Last year, the City Council in San Dimas entered into an exclusive negotiation agreement for a proposed four-story hotel, on a lot at the corner of Cataract and Bonita - a space that has been vacant for decades.
Blaine Michaelis, San Dimas City Manager, said the council has been looking for a good use of the property since the mid 1990s.
"Not long ago the city council decided to explore a possible hotel use by commissioning a feasibility study," he said. "That study indicated the market feasibility for a hotel at this site."
But many residents, including Phil and Isabel Ebiner, would say otherwise. The married couple is behind the orange lawn signs that have been popping up throughout San Dimas, advocating for the "No Big Hotel" campaign.
"We had heard about the hotel proposal at Bonita and Cataract and my husband Phil and I were not too excited about that," Isabel said. "We found that a lot of neighbors in the area felt similarly."
Phil, a long time resident of the area, is hoping the city council considers other proposals that might be a little more family-friendly.
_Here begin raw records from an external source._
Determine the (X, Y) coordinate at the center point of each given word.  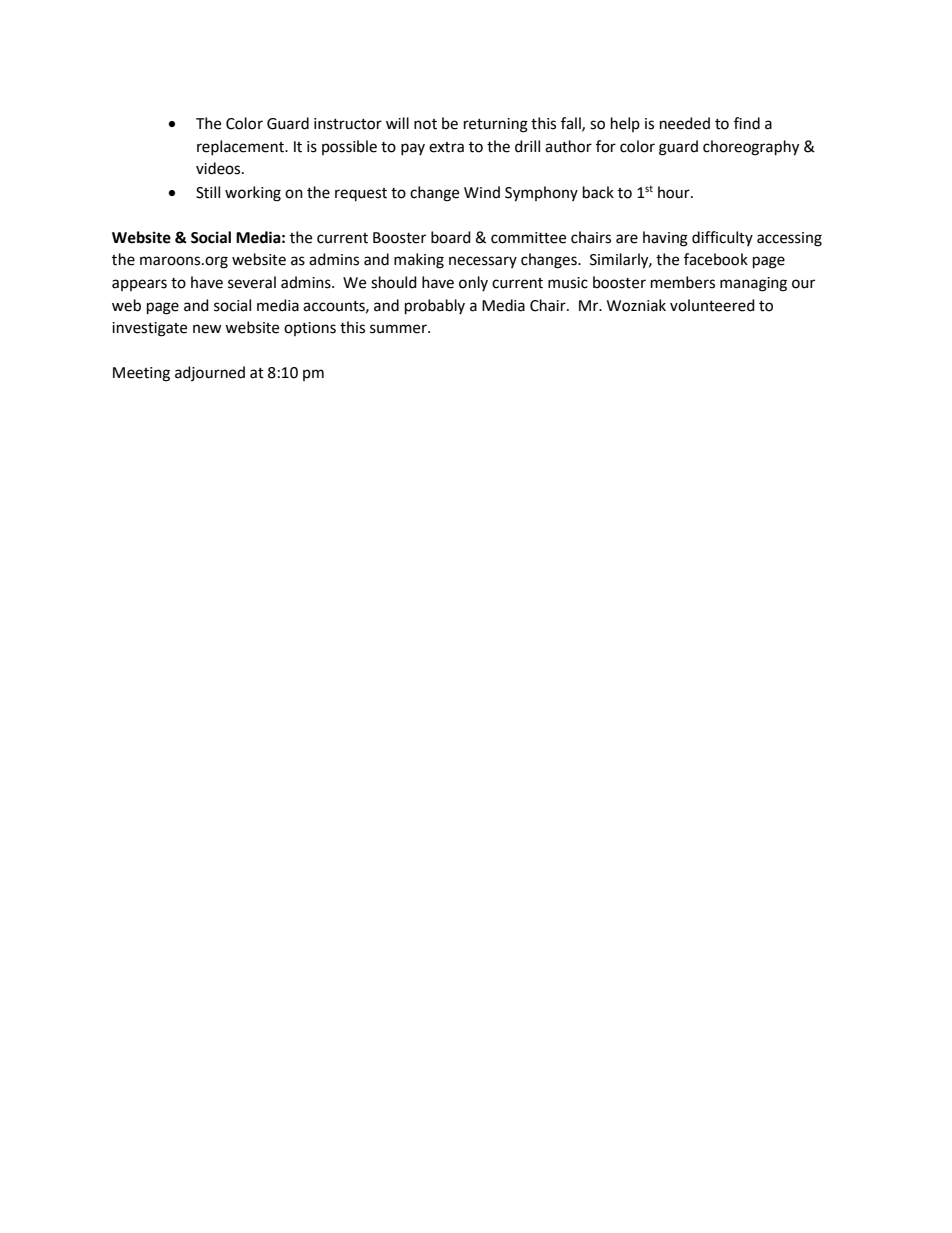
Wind (482, 192)
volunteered (712, 305)
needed (685, 123)
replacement (241, 147)
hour (675, 192)
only (473, 283)
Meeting (141, 374)
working (253, 194)
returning (496, 125)
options (310, 329)
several (252, 282)
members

"We’re hoping for something that can benefit both visitors and the residents that live here in town too," he said.
The couple, who are parents to twin four-month olds, launched the campaign last month, purchasing 20 signs to distribute. After going door-to-door to hand them out, Phil and Isabel found there was quite the interest for more.
"When we launched the campaign, we were pretty surprised by how many people were willing to put up signs and sign the petition, she said. "We thought maybe if we got 20 people to put up signs that would be exciting, but at this point we have over 120 who put up signs, and we ran out of signs."
As they continue to add signatures to their petition, Phil and Isabel also presented their viewpoints to the city council. They were joined by over 10 other residents. And while it is still early in the development process, the Ebiners are hoping to get their poing across before it is too late.
Michaelis said that while there is no schedule for consideration, the decision will take into account a public review.
"That public process will take the decision through a variety of questions, deliberations, points of view, and discussion in search of the best and most feasible development plan," he said.